# Deploy a question-answering model to the Triton Inference Server on NVIDIA Tesla V100s in Azure Kubernetes Service

This notebook shows you how to deploy a Bi-Directional Attention Flow question-ansewring model to the high-performance [Triton Inference Server](https://docs.nvidia.com/deeplearning/triton-inference-server/user-guide/docs/index.html) on Azure Kubernetes Service (AKS) graphical processing units (GPUs).

Please note that this Public Preview release is subject to the [Supplemental Terms of Use for Microsoft Azure Previews](https://azure.microsoft.com/support/legal/preview-supplemental-terms/).

In [11]:
from azureml.core import Workspace

ws = Workspace.from_config()
ws

Workspace.create(name='default', subscription_id='6560575d-fa06-4e7d-95fb-f962e74efd7a', resource_group='azureml-examples')

## Preview steps

Necessary only while this feature is in preview, will be unnecessary in a future release of the Azure Machine Learning Python SDK.

In [12]:
from azureml.core.model import Model

Model.Framework.MULTI = "Multi"
Model._SUPPORTED_FRAMEWORKS_FOR_NO_CODE_DEPLOY.append(Model.Framework.MULTI)

## Download model

It's important that your model have this directory structure for Triton Inference Server to be able to load it. [Read more about the directory structure that Triton expects](https://docs.nvidia.com/deeplearning/triton-inference-server/user-guide/docs/model_repository.html).

In [3]:
import git
import sys
from pathlib import Path

# get the root of the repo
prefix = Path(git.Repo(".", search_parent_directories=True).working_tree_dir)

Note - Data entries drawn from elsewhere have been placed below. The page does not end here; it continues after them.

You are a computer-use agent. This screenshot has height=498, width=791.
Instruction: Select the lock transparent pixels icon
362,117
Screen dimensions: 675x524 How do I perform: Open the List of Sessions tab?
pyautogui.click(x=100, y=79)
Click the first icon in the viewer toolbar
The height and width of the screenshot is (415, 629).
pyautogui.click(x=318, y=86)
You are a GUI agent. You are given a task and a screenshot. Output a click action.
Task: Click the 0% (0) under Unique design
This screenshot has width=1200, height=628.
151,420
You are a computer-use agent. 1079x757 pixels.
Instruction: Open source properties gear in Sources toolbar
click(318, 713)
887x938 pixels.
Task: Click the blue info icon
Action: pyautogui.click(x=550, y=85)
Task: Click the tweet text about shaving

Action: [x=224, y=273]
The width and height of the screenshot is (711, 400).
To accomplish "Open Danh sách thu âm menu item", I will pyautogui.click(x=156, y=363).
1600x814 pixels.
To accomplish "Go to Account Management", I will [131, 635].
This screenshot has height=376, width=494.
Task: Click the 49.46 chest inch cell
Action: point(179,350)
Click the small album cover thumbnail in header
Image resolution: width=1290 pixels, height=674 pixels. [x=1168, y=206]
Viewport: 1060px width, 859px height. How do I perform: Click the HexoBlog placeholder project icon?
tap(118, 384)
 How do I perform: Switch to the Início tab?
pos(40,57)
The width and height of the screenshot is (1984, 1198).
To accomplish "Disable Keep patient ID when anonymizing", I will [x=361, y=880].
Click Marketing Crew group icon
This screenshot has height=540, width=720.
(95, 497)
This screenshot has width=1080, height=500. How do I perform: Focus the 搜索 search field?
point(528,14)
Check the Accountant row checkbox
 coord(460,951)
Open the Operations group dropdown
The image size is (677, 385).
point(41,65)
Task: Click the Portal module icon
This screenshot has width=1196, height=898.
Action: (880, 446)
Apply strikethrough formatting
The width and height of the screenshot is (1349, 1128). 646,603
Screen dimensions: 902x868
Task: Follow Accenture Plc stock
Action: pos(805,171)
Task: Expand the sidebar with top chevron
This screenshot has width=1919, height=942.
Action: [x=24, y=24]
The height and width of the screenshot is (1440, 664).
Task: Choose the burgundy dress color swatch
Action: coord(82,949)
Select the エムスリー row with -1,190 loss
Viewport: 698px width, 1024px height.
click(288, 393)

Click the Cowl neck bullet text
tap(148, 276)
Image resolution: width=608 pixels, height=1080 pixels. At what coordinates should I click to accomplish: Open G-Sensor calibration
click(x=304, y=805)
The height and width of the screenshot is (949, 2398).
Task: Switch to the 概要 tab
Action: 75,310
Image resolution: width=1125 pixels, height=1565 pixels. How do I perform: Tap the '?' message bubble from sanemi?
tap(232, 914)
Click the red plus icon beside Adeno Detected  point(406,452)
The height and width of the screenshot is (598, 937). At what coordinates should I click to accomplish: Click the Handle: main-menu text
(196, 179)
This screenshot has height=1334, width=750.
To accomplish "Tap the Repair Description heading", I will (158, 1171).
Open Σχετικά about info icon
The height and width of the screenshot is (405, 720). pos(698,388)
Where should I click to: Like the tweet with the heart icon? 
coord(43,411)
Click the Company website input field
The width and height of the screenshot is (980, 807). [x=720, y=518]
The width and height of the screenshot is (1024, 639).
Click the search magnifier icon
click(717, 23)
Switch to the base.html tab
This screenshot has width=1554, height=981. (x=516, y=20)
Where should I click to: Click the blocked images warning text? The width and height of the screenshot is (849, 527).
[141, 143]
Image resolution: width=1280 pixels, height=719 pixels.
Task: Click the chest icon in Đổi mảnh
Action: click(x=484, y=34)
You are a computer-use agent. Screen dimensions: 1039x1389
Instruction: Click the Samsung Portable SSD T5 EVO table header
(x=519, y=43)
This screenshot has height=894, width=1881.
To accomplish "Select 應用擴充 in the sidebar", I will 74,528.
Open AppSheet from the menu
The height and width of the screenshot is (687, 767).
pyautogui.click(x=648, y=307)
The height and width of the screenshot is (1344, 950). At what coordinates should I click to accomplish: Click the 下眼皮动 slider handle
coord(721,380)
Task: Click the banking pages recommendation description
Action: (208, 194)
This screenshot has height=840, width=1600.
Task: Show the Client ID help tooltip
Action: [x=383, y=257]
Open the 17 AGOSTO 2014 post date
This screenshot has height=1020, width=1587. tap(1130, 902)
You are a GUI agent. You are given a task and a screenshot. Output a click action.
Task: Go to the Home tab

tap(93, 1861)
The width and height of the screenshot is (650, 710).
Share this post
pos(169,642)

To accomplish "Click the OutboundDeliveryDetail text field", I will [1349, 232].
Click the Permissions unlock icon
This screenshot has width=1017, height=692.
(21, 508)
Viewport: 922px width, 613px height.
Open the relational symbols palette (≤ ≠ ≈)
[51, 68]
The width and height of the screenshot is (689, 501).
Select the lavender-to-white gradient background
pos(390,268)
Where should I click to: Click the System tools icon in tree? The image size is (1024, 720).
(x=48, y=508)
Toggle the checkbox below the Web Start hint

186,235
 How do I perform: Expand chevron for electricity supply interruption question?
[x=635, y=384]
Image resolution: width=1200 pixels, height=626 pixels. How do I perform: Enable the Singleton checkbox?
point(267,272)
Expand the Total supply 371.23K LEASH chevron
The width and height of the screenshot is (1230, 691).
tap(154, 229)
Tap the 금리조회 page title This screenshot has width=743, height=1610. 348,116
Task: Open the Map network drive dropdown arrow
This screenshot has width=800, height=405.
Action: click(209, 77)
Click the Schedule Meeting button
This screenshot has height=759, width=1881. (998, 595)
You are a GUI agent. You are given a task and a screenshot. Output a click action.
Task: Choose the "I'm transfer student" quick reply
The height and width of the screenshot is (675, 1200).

# Enables us to import helper functions as Python modules
path_to_insert = prefix.joinpath("code", "deployment", "triton").__str__()
if path_to_insert not in sys.path:
    sys.path.insert(1, path_to_insert)

from model_utils import download_triton_models

download_triton_models(prefix)

successfully downloaded model: densenet_onnx
successfully downloaded model: bidaf-9
successfully downloaded model: keiji_model


## Register model

In [4]:
from azureml.core.model import Model

model_path = prefix.joinpath("models", "triton")

model = Model.register(
    model_path=model_path,
    model_name="bidaf-9-example",
    tags={"area": "Natural language processing", "type": "Question-answering"},
    description="Question answering from ONNX model zoo",
    workspace=ws,
    model_framework=Model.Framework.MULTI
)

model

Registering model bidaf-9-example


Model(workspace=Workspace.create(name='default', subscription_id='6560575d-fa06-4e7d-95fb-f962e74efd7a', resource_group='azureml-examples'), name=bidaf-9-example, id=bidaf-9-example:33, version=33, tags={'area': 'Natural language processing', 'type': 'Question-answering'}, properties={})

## Deploy webservice

Deploy to a pre-created [AksCompute](https://docs.microsoft.com/python/api/azureml-core/azureml.core.compute.aks.akscompute?view=azure-ml-py#provisioning-configuration-agent-count-none--vm-size-none--ssl-cname-none--ssl-cert-pem-file-none--ssl-key-pem-file-none--location-none--vnet-resourcegroup-name-none--vnet-name-none--subnet-name-none--service-cidr-none--dns-service-ip-none--docker-bridge-cidr-none--cluster-purpose-none--load-balancer-type-none-) named `aks-gpu-deploy`. For other options, see [our documentation](https://docs.microsoft.com/azure/machine-learning/how-to-deploy-and-where?tabs=azcli).


In [13]:
%%time

from azureml.core.webservice import AksWebservice
from azureml.core.model import InferenceConfig
from random import randint

service_name = "triton-bidaf-9" + str(randint(10000, 99999))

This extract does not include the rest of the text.